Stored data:

Start of Block

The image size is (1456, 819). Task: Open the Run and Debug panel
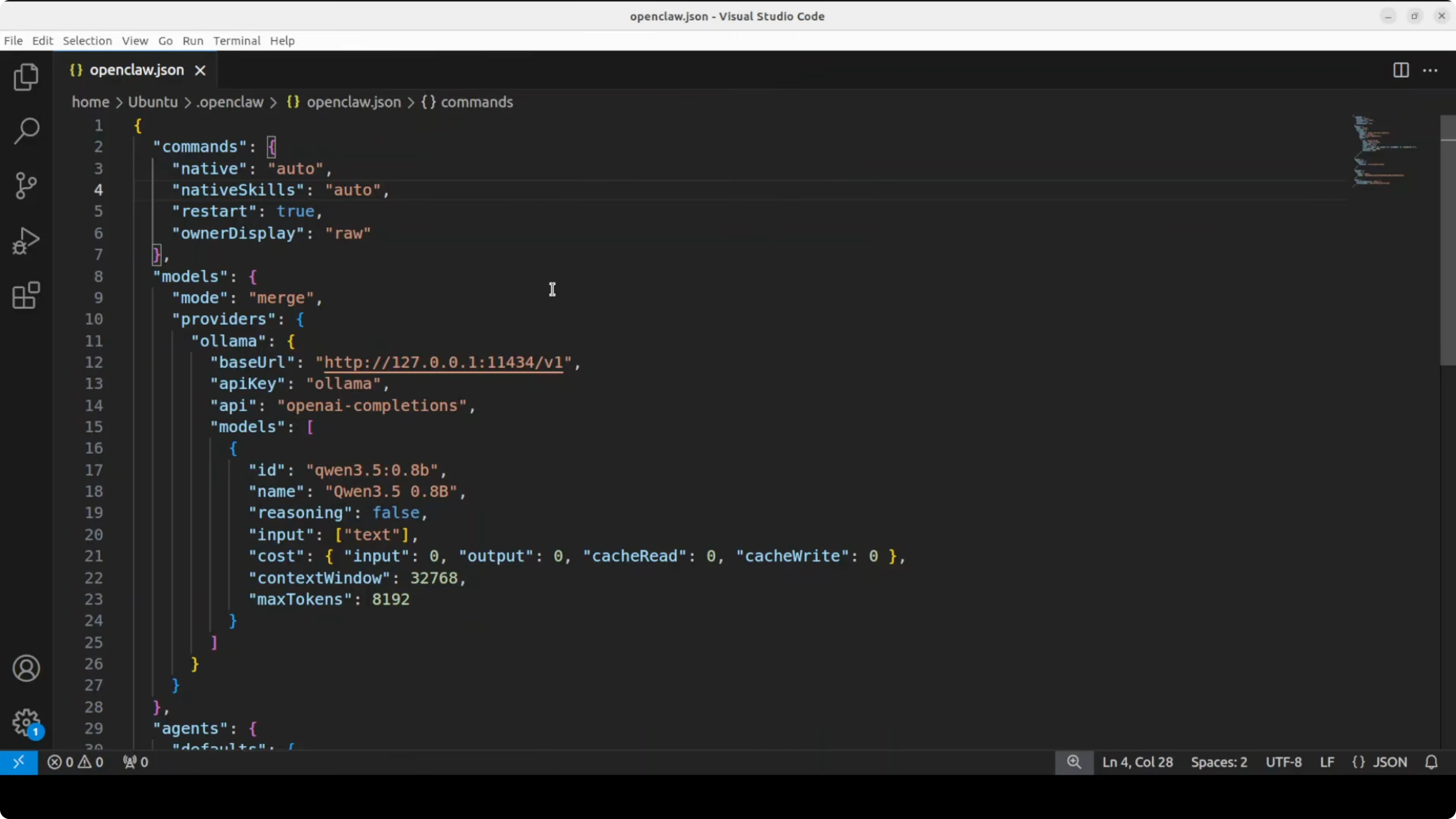pos(25,240)
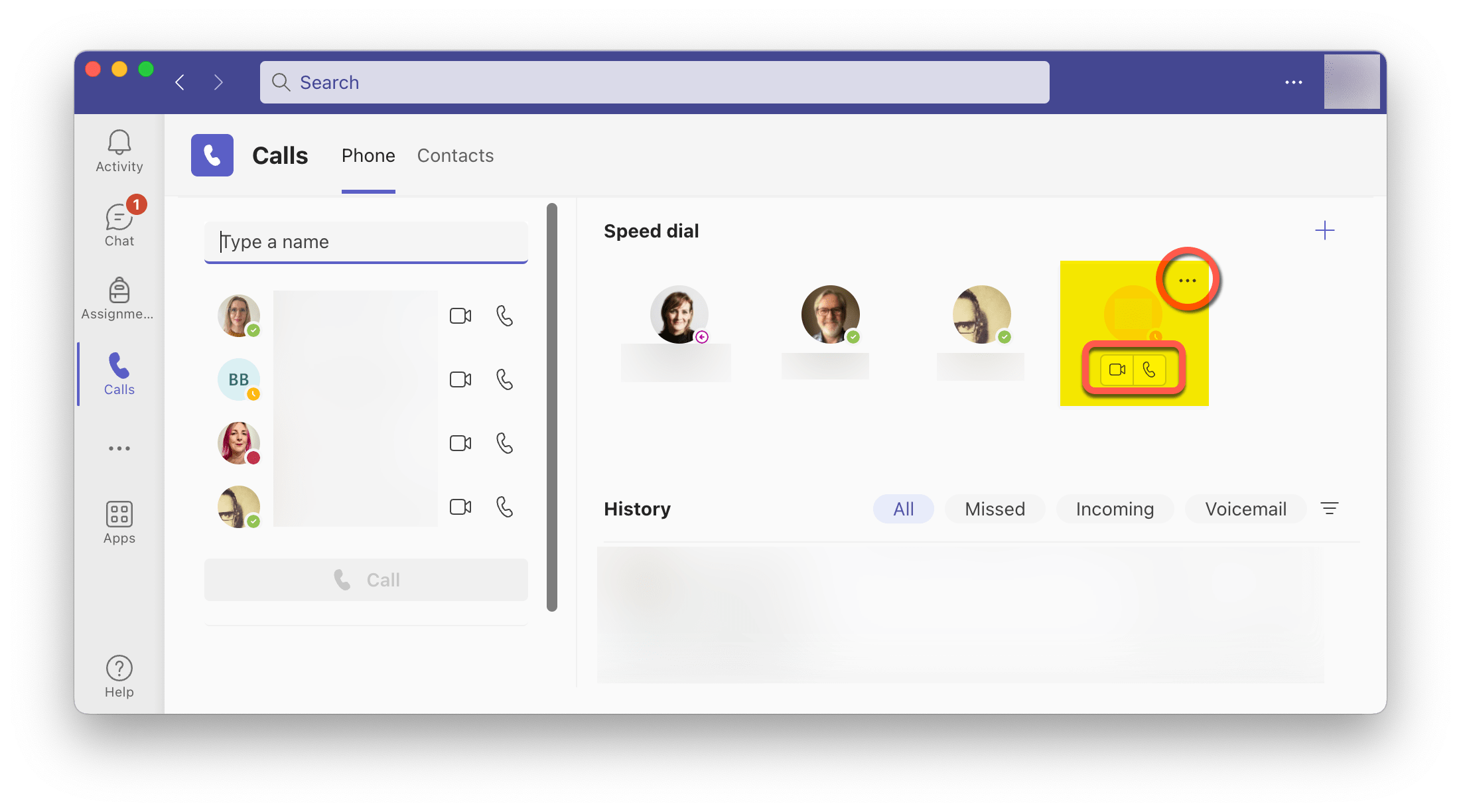Filter history to Incoming calls
This screenshot has width=1461, height=812.
pyautogui.click(x=1115, y=509)
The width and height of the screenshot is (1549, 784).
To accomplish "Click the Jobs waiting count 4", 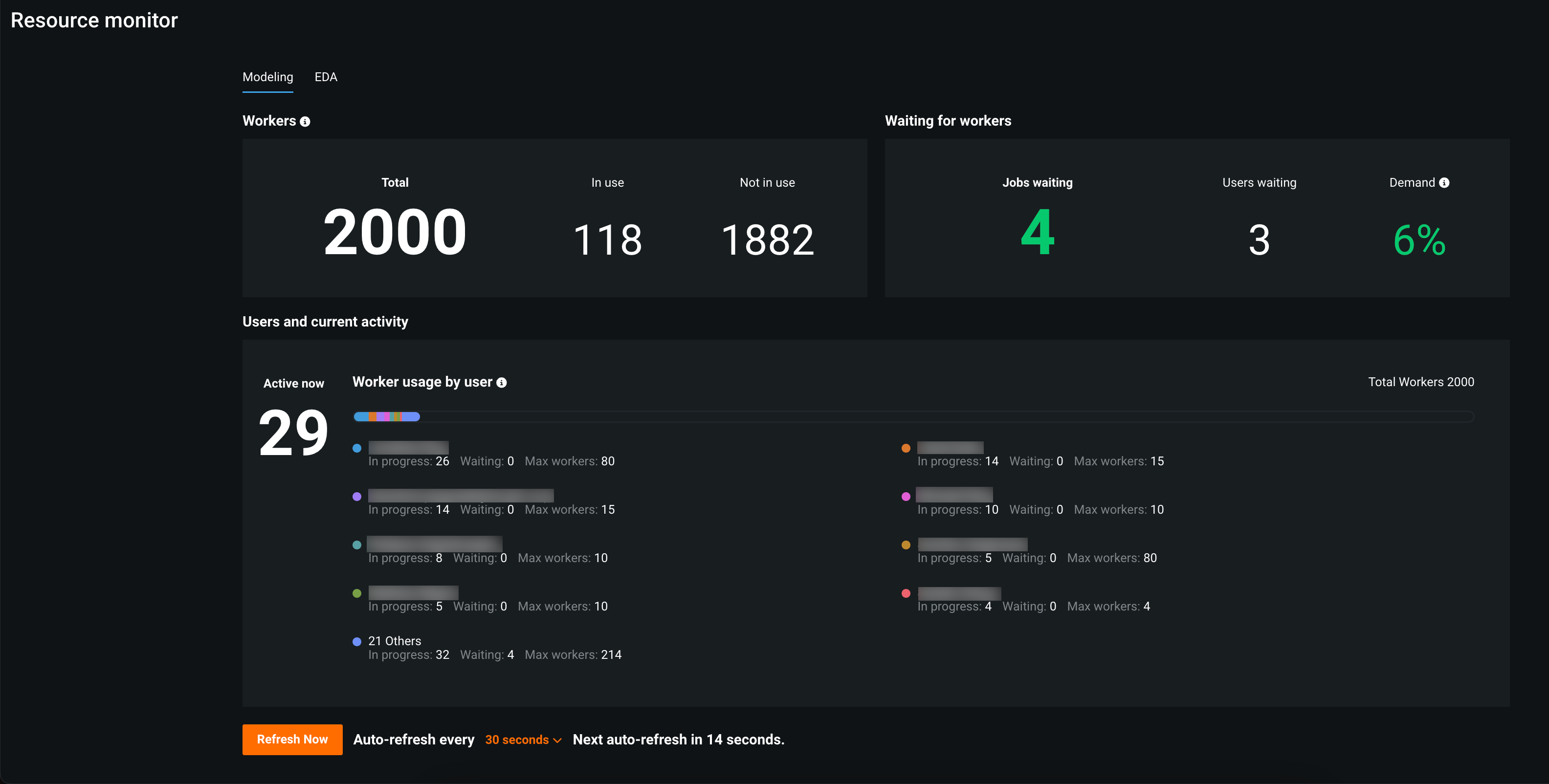I will [1037, 233].
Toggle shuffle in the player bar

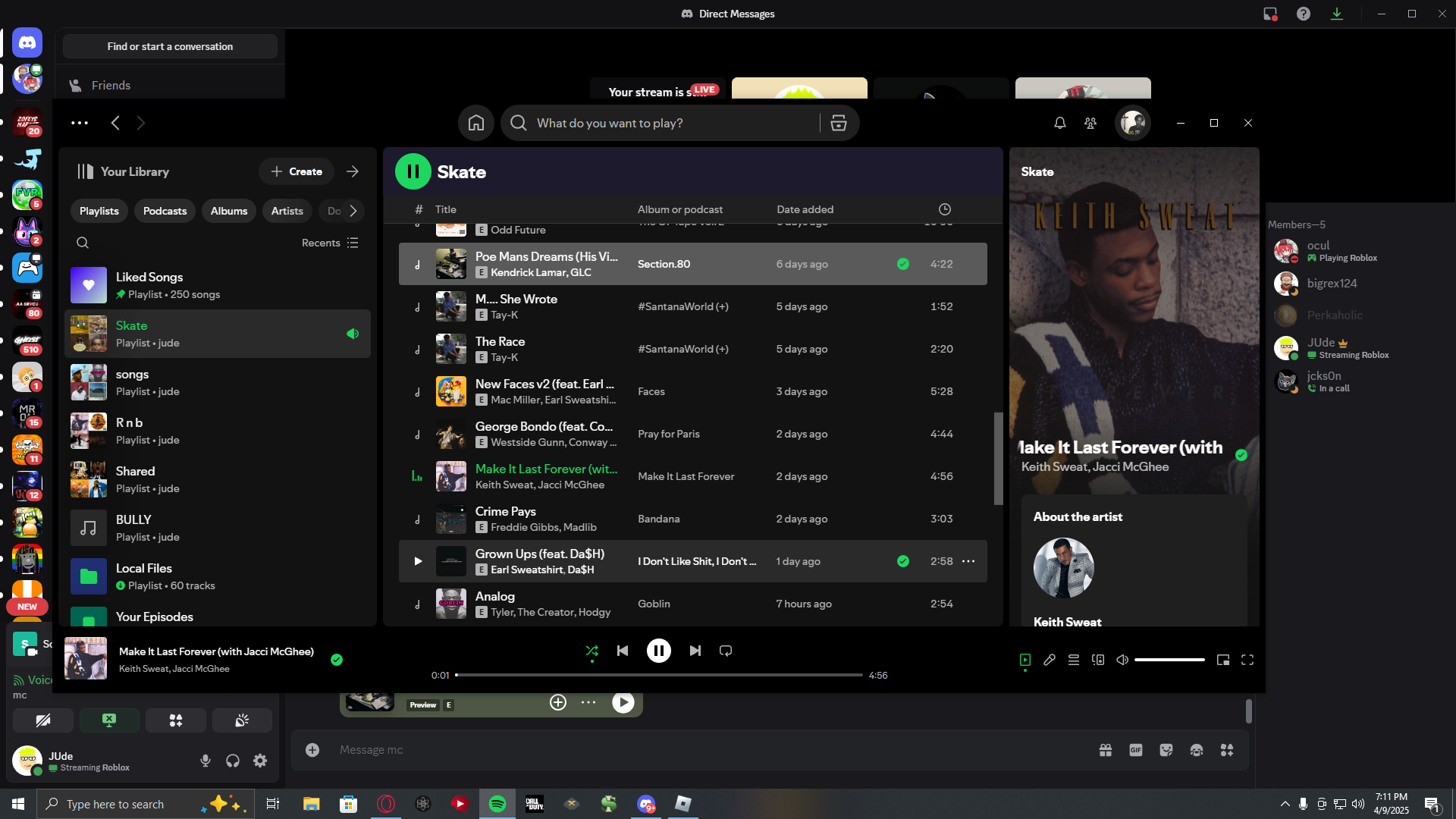(592, 651)
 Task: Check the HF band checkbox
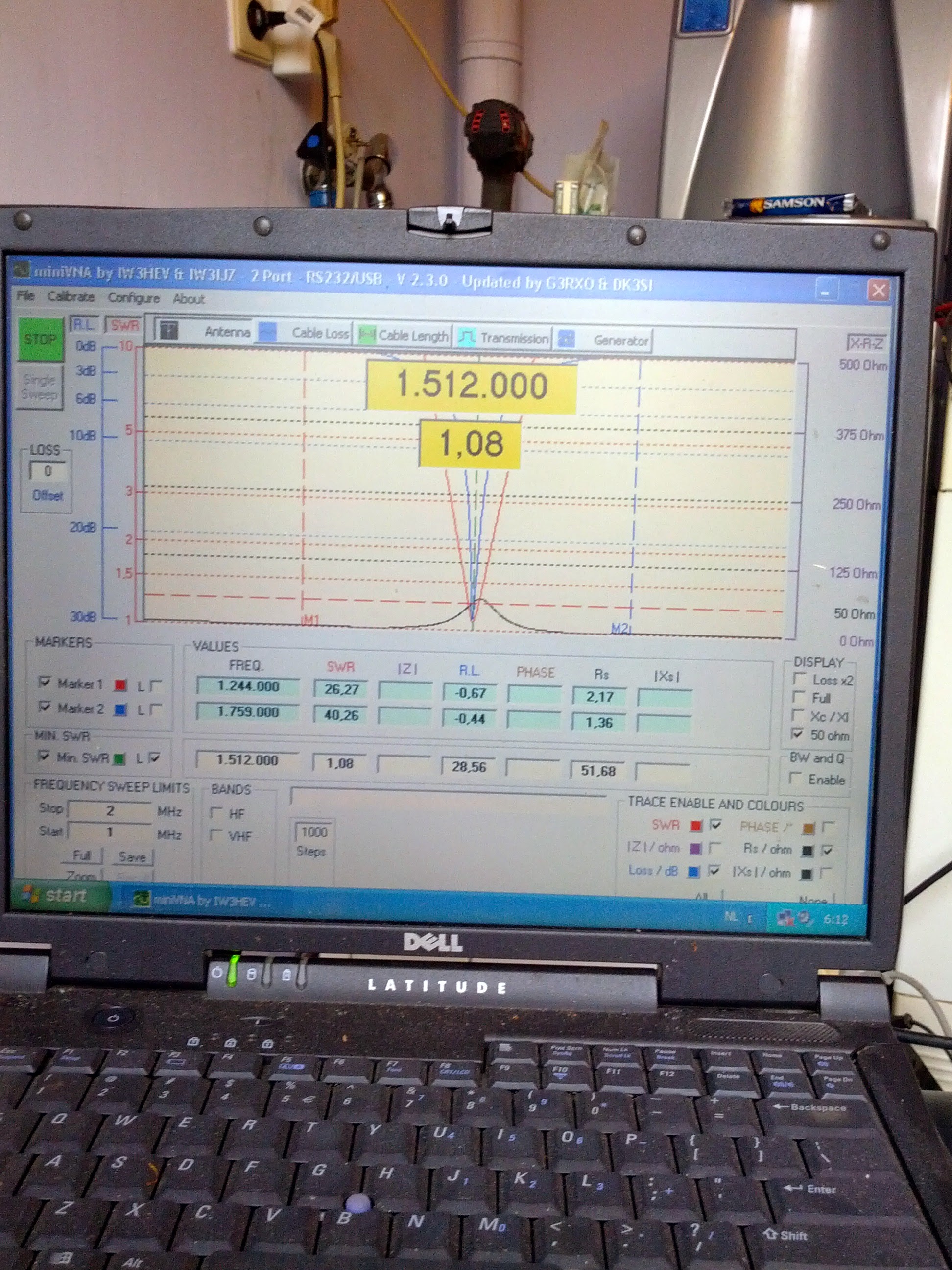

End of Block

▶ _What you are asked to do_:
Go to the line that contains "Toggle shuffle in the player bar" and copy it and every line after it through the end of the entries, exactly, without the pictures.

▶ _Answer space_:
Toggle shuffle in the player bar

(592, 651)
 Task: Check the HF band checkbox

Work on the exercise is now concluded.